Если воспользоваться периодизацией русской живописи, то это вершинное у Рейна стихотворение следует отнести к передвижническому жанру – либо народническому, в терминологии русской истории: человеческие судьбы сплетены в тугой узел судьбы народной, собранные вместе, черты времени претендуют стать если не его портретом, то по крайней мере наброском к портрету. Не общества, которое ужато государством, но общежития, в котором быт коммуналки помножен на совковое бытие. Много позже, уже в ельцинские времена, когда можно было всё, режиссер Овчинников опустил эхолот еще ниже и сделал фильм «Барак», который мне не понравился ввиду неоправданной идеализации коллективизма, соборности и групповухи барачной жизни, о чем я и тиснул рецензию в «Новом русском слове». Господи, как на меня тогда набросились!

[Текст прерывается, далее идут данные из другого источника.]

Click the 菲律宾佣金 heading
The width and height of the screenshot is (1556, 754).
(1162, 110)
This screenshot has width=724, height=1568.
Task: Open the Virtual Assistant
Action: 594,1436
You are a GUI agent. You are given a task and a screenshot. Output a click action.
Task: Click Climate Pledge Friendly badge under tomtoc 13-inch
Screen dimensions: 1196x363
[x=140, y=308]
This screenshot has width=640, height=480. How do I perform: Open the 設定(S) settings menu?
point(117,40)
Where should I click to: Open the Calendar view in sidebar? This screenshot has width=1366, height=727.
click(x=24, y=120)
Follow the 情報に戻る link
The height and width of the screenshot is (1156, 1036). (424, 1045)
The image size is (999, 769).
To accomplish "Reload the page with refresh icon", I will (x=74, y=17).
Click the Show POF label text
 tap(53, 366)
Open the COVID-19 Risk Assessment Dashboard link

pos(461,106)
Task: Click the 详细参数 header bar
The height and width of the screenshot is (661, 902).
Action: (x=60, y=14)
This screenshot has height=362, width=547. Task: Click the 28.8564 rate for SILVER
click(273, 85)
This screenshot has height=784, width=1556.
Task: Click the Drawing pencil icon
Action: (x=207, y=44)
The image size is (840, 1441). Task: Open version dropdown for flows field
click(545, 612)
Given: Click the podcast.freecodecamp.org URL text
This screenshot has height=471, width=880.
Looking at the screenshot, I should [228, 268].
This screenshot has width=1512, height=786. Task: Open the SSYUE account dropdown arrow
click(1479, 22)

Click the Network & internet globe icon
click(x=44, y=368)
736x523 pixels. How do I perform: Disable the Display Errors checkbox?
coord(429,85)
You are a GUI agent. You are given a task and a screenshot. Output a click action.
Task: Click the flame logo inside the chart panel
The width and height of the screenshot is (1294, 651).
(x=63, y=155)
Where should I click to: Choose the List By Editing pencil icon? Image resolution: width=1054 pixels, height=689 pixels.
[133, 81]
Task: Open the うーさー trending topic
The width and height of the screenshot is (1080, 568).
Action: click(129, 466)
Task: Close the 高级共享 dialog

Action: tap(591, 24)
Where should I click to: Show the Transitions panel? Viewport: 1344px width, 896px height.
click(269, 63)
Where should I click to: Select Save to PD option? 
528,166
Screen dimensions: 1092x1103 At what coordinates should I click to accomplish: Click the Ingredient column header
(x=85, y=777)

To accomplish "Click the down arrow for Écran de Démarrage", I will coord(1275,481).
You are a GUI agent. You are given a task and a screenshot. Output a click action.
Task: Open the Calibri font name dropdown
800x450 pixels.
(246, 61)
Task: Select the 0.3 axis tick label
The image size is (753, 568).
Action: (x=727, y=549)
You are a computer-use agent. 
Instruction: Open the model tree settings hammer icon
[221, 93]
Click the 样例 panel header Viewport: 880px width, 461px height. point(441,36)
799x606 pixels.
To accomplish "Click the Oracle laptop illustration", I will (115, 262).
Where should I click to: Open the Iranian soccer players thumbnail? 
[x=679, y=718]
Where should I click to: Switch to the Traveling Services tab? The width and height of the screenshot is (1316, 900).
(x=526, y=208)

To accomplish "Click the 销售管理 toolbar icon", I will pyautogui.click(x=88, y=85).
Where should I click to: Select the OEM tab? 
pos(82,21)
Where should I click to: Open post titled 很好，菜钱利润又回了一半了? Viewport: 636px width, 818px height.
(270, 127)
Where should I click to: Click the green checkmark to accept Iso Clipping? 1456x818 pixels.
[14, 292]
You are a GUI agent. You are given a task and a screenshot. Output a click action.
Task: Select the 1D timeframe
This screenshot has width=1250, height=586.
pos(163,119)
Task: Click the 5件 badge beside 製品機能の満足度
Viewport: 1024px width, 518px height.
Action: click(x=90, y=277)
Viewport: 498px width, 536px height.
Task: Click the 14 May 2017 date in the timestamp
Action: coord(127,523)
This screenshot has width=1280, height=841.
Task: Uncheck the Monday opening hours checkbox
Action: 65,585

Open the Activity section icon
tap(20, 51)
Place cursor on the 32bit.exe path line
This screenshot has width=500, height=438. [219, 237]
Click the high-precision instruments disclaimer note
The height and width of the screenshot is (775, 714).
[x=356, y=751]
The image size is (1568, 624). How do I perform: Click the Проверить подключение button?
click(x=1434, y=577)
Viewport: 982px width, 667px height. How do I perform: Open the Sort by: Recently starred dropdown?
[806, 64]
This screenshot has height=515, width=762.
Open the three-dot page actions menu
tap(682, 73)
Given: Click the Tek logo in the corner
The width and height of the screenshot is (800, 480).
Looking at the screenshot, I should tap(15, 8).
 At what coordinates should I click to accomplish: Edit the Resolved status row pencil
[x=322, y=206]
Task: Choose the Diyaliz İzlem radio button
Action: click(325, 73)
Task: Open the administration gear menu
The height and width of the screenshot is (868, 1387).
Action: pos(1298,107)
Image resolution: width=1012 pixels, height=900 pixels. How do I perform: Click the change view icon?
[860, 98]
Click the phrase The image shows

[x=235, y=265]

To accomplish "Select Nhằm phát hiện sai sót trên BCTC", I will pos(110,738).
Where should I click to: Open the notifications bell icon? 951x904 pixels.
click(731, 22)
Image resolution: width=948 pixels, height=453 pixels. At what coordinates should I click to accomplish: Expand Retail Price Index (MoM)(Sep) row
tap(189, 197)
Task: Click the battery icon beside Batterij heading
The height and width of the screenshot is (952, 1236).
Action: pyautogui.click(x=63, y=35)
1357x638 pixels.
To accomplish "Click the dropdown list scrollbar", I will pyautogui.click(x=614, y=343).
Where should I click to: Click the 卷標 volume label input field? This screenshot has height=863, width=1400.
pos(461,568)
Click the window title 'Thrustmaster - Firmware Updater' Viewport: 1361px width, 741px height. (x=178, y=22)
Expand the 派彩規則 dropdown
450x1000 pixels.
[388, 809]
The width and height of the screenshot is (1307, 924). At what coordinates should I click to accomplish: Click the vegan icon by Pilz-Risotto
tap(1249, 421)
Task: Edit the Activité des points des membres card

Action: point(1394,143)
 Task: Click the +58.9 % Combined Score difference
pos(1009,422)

Нет, у Рейна тоньше, хотя слово «тонкость» менее всего подходит к его стиховой эстетике и человеческой фактуре – раблезианско-рубенсовой. Если глянуть на это стихотворение под углом формальной критики, то обнаруживаешь в нем жест рассказчика, сказовую интонацию, дыхание длинного стиха, способность удерживать читателя на сюжетных разворотах – качества, присущие Рейну-собеседнику и не такие уж частые в современной поэзии. В том-то и дело, что из классного устного рассказчика Рейна так и не вышел прозаик, хоть он и издал свои бескрылые воспоминания. Зато лучшие его стихи, которых не так уж и много, получаются именно на сходе письменного и устного Рейна, когда он вырывается на волю от имитационного, подражательного стиха, когда сам по себе, собственной персоной, каков есть в жизни: «Жизни не поправишь, я один в убытке, небеса глухи». Единственный оптимистический прорыв в этой поверженной в горизонталь поэзии – автопортрет Рейна, каким бы он хотел быть, выдавая желаемое за действительное.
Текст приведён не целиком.